§ Compito: Scrivi il seguito dell'articolo su Falluja, riprendendo subito dopo la sua ultima frase.

§ Estratto scelto:
..............................
FALLUJA


«Una città fantasma, che puzza di esplosivo e cadaveri» (Fadhil Badrani, giornalista). «Una città atterrata da un altro pianeta, isolata da tutto e da tutti» (Hamid Flewa, avvocato). «Una città che è un peccato dover distruggere per colpa di un migliaio di combattenti» (tenente dei marine Shawn Gniazdowski). «Una città dove fino all’ultimo gli scontri sono stati molto ravvicinati, molto violenti: guerriglia urbana» (sergente Roy Meek). Sono poche le voci che emergono da Falluja, la cittadina dai 200 minareti, il covo di Al Zarkawi, la prigione di tanti ostaggi, attaccata dagli americani da una settimana, in una battaglia terminata di fatto ieri. Pochissime voci che riescono a superare il blackout elettrico (nemmeno i telefonini funzionano più da giorni), il terrore che porta a scappare se si può o a rinchiudersi in qualche rudere, le censure. Tra loro spicca Badrani, free-lance iracheno per molti media, da Reuters ad Al Jazira, uno dei pochissimi che ha resistito nella città. «Le strade sono vuote, come molte case - racconta, ammettendo di aver perso il conto dei giorni -. Tra i combattimenti ci sono periodi di silenzio, assoluto e sinistro. Una città di fantasmi». Fantasmi come quella famiglia, continua Badrani, «arrivata da me una notte cercando del cibo. Gli ho detto che Arafat era morto, erano scioccati, han detto che era una cospirazione per eclissare con quella notizia quanto stava accadendo a Falluja. A noi dei media chiedono sempre se parliamo della città».
..............................
§ Materiale fornito:
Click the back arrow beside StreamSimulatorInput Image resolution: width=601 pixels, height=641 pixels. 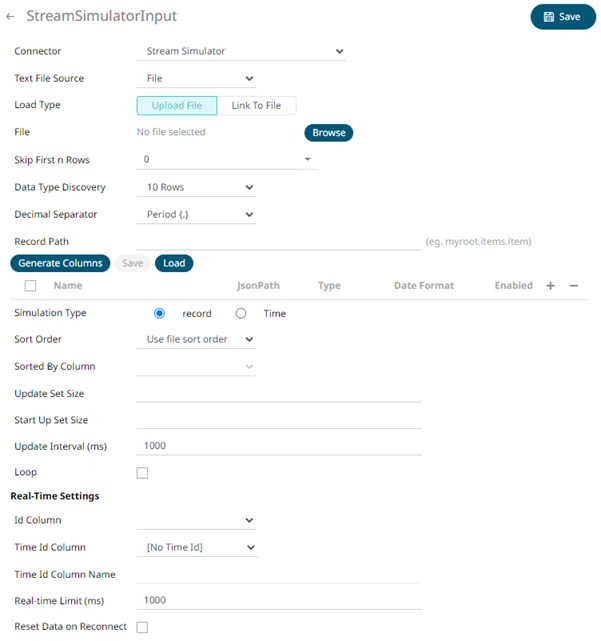(11, 18)
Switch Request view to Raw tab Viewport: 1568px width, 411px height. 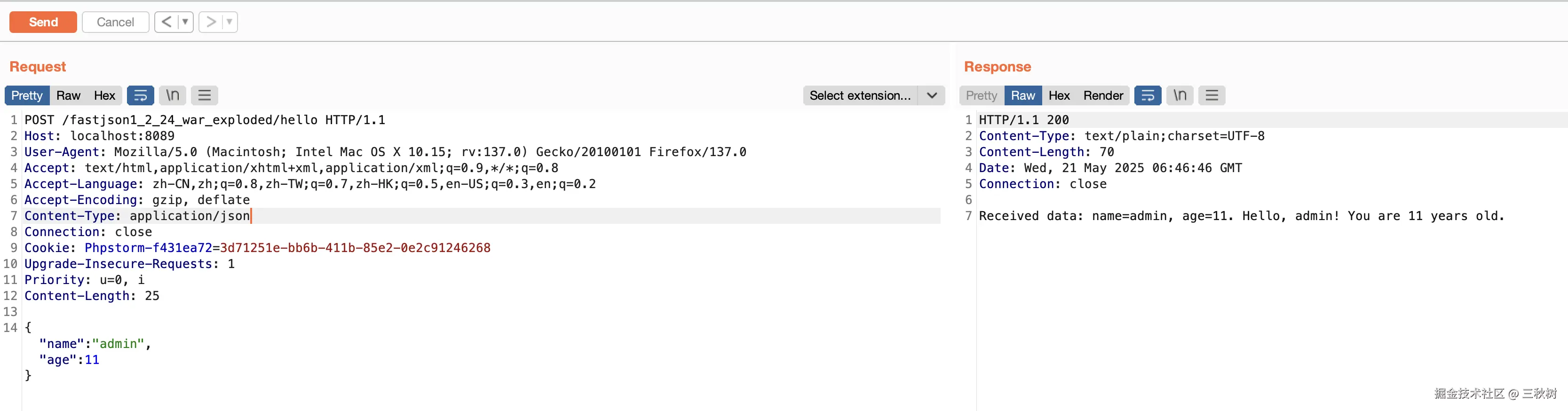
..............................
§ Risposta scritta:
Sindrome da isolamento, paura di essere dimenticati dal mondo: «Senza acqua, senza elettricità, senza possibilità di fuga. Spero che il mio messaggio raggiunga i fratelli in Usa e in Inghilterra, che questa città non sia appena atterrata da un altro pianeta», riesce a scrivere su un sito Internet l’avvocato Flewa, dal centro di Falluja. «Dove ci sono corpi abbandonati nelle strade - spiega - e le famiglie seppelliscono i morti in giardino». Ancora su Internet Yunis Daoud, che si firma «residente di Falluja», racconta la paura che ha pervaso la città, «gli attacchi aerei che nessuno si aspettava così forti: io e i miei amici eravamo rimasti mandando via le famiglie, ma l’altra mattina siamo scappati in barca attraverso l’Eufrate, poi su stradine che gli americani non conoscono». Ma per chi è rimasto è continuata, la paura («la gente ha il terrore dei cecchini, i feriti restano in mezzo alla strada», dice Ahmad Al Rawi). E anche la fame. «Datteri, la gente sta sopravvivendo mangiando datteri», spiega Fardus Al Ubaidi della Croce Rossa, autorizzata ad entrare in città solo ieri. «Molti non hanno fatto scorte adeguate, i surgelati sono andati a male senza elettricità, non si trova cibo né acqua potabile né medicine né carburante».
Ancora più rare le voci degli americani: le loro testimonianze emergeranno col tempo, finita la battaglia. Molte resteranno riservate. Dai pochi reporter «embedded», come Paul Wood della Bbc o Dexter Filkins del New York Times, filtra qualche episodio. Come la battaglia di ore (quasi una scena da film) tra 150 marines e un cecchino iracheno, poi scappato (pare) in bicicletta. O la scoperta su un muro della scritta «Viva i mujahidin», che «noi abbiamo trasformato in "Viva chi uccide i muj"», racconta un marine. E qualche commento militare («Nel sud di Falluja sparano meglio che nel nord», dice il tenente Steven Brench).